--- YOUR INSTRUCTIONS ---
Reproduce the lines below word for word, from the line containing "Where should I click to: Click the orange" through the line containing "click(132, 296)", including both of those lines and nothing else.
*** MATERIAL TO PROCESS ***
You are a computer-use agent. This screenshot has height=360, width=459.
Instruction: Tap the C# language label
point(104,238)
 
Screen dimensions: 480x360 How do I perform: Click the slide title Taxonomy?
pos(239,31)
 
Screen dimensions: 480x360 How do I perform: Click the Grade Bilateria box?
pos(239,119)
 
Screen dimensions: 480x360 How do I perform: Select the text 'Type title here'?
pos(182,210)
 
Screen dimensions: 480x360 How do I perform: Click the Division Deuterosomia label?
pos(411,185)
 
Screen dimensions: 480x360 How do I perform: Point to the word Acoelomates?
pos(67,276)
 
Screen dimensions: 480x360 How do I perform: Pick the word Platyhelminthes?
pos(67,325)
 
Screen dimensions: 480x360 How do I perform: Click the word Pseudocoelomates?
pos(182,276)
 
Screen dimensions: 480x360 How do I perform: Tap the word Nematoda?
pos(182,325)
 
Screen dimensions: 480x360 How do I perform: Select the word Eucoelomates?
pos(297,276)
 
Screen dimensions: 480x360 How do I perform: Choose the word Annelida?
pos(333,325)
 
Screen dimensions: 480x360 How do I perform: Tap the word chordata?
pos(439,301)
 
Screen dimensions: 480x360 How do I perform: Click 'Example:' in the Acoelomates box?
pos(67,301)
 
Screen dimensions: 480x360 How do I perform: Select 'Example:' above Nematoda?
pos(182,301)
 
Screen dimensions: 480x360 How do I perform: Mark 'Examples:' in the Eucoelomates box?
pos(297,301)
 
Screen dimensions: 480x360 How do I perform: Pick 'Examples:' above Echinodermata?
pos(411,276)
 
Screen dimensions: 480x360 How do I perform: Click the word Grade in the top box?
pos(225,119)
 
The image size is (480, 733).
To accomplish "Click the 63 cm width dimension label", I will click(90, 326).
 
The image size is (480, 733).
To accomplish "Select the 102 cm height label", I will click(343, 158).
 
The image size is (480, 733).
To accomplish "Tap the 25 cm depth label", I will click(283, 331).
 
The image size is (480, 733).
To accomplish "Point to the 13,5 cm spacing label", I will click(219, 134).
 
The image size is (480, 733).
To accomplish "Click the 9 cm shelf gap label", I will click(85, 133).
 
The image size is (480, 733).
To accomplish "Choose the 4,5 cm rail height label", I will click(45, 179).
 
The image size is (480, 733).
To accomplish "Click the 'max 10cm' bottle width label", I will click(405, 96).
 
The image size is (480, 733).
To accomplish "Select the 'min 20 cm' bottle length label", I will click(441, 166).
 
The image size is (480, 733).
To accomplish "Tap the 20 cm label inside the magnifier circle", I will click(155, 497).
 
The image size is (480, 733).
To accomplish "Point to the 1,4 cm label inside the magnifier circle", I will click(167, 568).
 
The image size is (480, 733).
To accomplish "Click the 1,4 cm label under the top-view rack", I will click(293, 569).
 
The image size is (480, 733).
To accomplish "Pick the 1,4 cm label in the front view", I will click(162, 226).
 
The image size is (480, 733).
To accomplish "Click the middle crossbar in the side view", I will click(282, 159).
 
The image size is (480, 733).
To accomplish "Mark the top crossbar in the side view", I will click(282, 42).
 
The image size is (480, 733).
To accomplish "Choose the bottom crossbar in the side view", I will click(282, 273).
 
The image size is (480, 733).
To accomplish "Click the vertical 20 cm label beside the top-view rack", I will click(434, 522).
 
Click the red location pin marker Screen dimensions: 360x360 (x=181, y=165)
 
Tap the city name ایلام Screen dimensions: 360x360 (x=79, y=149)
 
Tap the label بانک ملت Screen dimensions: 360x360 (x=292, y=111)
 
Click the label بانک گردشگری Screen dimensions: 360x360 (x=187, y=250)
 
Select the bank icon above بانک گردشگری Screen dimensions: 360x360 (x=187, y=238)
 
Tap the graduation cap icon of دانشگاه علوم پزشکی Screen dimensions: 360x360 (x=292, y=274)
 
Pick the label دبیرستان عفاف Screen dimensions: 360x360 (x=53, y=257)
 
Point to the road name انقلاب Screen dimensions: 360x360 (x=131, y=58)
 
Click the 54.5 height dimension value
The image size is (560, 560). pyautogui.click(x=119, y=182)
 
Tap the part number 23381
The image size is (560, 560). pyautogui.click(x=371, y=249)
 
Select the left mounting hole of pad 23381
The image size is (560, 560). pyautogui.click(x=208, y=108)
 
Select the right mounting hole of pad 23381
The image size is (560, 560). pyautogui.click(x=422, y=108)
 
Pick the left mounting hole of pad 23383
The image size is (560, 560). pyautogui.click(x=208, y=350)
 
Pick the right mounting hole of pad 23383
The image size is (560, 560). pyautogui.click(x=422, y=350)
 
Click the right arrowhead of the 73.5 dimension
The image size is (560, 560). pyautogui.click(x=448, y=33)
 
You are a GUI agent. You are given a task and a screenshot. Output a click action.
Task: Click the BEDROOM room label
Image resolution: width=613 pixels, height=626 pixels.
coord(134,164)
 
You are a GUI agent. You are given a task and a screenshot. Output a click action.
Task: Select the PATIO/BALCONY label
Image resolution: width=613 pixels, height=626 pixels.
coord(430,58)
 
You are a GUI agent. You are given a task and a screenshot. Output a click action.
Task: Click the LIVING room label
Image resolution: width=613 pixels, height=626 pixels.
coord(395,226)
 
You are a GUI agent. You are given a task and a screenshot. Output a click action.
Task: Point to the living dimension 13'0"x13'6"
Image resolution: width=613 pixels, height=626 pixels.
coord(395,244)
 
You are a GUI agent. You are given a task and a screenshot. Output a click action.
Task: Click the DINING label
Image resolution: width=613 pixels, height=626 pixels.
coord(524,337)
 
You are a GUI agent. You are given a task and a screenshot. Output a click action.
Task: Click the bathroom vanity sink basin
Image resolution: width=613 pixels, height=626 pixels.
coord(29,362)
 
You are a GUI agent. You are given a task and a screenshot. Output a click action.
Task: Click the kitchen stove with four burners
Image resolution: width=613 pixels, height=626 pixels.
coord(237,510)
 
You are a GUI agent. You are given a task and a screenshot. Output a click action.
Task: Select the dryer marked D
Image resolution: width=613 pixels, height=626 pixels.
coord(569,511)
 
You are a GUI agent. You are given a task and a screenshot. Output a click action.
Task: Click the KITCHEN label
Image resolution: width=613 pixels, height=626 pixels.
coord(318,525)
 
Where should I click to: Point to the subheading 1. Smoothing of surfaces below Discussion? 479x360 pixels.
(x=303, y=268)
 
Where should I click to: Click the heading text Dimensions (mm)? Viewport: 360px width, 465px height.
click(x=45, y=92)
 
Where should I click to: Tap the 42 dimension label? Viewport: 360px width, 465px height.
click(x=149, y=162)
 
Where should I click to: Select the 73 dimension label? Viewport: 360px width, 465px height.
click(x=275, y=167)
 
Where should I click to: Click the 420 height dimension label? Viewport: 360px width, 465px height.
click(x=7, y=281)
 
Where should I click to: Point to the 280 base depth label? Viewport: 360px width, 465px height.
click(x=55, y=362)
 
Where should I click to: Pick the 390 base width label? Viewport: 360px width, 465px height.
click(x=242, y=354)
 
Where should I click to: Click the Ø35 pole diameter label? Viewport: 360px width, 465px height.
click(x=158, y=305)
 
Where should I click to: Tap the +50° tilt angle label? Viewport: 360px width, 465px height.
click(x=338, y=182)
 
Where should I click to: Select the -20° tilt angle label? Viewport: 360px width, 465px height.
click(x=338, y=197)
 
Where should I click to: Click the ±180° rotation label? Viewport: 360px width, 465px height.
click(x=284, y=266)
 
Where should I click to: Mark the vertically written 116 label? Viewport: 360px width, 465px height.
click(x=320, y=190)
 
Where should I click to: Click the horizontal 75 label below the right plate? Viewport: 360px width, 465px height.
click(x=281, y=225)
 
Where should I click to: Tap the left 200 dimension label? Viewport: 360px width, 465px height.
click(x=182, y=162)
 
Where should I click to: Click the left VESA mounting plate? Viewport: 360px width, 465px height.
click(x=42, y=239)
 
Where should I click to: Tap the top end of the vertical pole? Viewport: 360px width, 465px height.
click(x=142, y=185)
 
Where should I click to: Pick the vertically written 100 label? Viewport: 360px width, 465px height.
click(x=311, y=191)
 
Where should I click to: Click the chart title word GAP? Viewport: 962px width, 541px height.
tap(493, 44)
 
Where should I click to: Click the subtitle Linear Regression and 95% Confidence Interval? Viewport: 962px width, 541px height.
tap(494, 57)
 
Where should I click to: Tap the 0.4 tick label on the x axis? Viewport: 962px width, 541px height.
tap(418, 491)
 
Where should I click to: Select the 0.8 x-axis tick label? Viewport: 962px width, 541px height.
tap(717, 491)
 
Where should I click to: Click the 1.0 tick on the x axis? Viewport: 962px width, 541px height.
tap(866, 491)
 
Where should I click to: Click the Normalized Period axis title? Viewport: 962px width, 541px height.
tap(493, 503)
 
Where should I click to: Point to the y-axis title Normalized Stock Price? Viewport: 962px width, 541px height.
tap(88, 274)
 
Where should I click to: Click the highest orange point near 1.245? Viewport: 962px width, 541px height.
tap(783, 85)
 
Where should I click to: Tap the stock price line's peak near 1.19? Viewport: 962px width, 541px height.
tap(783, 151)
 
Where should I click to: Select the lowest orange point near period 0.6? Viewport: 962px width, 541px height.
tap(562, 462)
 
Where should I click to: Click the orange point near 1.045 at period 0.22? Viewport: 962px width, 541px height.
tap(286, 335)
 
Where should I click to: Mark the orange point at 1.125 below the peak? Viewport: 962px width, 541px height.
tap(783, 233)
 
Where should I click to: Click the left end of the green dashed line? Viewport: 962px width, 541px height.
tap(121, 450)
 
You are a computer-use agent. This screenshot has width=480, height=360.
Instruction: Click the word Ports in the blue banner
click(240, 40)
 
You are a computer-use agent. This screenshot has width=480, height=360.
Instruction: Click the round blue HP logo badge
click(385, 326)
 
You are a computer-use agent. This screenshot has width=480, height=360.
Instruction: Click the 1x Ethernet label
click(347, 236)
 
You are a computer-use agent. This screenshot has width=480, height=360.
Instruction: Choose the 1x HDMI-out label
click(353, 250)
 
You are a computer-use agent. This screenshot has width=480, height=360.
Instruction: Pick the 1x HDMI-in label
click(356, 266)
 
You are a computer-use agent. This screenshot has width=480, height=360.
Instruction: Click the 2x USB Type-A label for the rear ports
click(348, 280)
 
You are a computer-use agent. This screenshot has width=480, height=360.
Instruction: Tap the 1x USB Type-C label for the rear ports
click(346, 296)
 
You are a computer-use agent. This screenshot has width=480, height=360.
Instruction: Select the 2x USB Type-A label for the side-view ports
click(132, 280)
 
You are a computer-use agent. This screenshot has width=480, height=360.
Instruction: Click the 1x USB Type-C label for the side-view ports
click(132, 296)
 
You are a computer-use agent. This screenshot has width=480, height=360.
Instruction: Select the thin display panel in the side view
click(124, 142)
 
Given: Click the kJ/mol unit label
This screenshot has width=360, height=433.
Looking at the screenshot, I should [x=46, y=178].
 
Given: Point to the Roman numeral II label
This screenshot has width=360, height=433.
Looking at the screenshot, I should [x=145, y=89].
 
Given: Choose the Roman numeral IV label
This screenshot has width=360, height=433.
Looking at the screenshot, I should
***
--- RESULT BELOW ---
Where should I click to: Click the orange point near 1.045 at period 0.22? Viewport: 962px width, 541px height.
tap(286, 335)
 
Where should I click to: Mark the orange point at 1.125 below the peak? Viewport: 962px width, 541px height.
tap(783, 233)
 
Where should I click to: Click the left end of the green dashed line? Viewport: 962px width, 541px height.
tap(121, 450)
 
You are a computer-use agent. This screenshot has width=480, height=360.
Instruction: Click the word Ports in the blue banner
click(240, 40)
 
You are a computer-use agent. This screenshot has width=480, height=360.
Instruction: Click the round blue HP logo badge
click(385, 326)
 
You are a computer-use agent. This screenshot has width=480, height=360.
Instruction: Click the 1x Ethernet label
click(347, 236)
 
You are a computer-use agent. This screenshot has width=480, height=360.
Instruction: Choose the 1x HDMI-out label
click(353, 250)
 
You are a computer-use agent. This screenshot has width=480, height=360.
Instruction: Pick the 1x HDMI-in label
click(356, 266)
 
You are a computer-use agent. This screenshot has width=480, height=360.
Instruction: Click the 2x USB Type-A label for the rear ports
click(348, 280)
 
You are a computer-use agent. This screenshot has width=480, height=360.
Instruction: Tap the 1x USB Type-C label for the rear ports
click(346, 296)
 
You are a computer-use agent. This screenshot has width=480, height=360.
Instruction: Select the 2x USB Type-A label for the side-view ports
click(132, 280)
 
You are a computer-use agent. This screenshot has width=480, height=360.
Instruction: Click the 1x USB Type-C label for the side-view ports
click(132, 296)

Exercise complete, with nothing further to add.